La Soc. x richiedeva pertanto il pagamento del credito risultante dalla Consulenza Tecnica d’Ufficio.

Le statuizioni del Tribunale

Il Tribunale di Roma rigettava la domanda della Soc. x, analizzando il rapporto tra conto corrente bancario e consulenza tecnica, in ragione della ritenuta mancata allegazione documentale idonea a provare l’effettiva esistenza del credito.

La valenza probatoria della Consulenza Tecnica d’Ufficio non vale a sollevare la parte dai propri oneri probatori

Secondo il Tribunale “l’attrice in senso riconvenzionale infatti, essendo onerata ai sensi dell’articolo 2697 c.c. della prova positiva dei fatti allegati a sostegno della domanda, non può giovarsi ai fini restitutori della contabilizzazione dei rapporti di dare avere tra le parti fondati sul cosiddetto “saldo a 0”, ma rimane onerata della produzione documentale dell’integrale documentazione contabile funzionale alla dimostrazione che all’esito dei complessivi rapporti di dare avere tra le parti la stessa detiene effettivamente un credito restitutorio nei confronti della banca”.
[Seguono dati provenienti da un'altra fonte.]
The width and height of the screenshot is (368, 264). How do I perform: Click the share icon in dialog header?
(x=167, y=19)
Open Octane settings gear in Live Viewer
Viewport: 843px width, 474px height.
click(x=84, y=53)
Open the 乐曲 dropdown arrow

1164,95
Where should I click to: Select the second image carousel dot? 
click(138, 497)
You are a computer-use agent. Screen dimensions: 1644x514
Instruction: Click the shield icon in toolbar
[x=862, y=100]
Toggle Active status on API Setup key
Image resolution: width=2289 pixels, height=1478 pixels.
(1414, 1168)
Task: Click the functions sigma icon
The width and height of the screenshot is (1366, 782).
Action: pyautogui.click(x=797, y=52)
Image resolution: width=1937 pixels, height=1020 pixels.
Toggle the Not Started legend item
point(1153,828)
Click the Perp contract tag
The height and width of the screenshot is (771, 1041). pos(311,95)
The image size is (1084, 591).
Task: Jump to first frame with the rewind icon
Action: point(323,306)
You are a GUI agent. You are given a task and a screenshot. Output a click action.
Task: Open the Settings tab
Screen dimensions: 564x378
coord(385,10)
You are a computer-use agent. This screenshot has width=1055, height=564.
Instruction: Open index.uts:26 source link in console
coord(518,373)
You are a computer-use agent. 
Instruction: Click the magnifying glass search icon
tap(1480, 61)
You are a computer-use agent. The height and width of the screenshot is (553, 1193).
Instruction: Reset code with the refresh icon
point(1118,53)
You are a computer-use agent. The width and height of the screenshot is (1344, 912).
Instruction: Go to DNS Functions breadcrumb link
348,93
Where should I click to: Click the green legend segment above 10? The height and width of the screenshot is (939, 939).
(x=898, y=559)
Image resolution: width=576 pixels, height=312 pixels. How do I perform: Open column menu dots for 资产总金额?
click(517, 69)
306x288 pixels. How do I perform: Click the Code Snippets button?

Il Giudice proseguiva, poi, affermando che “il “saldo a 0” difatti è un’operazione contabile fittizia che esclude da ogni eventuale credito vantato dalla banca ogni movimento contabile di cui la banca non riesca a dare la prova antecedentemente ad una data”, e che, conseguentemente, “può anche dar luogo a dei cosiddetti “falsi positivi”, risultati matematici che evidenziano l’insussistenza di debiti a favore della banca”.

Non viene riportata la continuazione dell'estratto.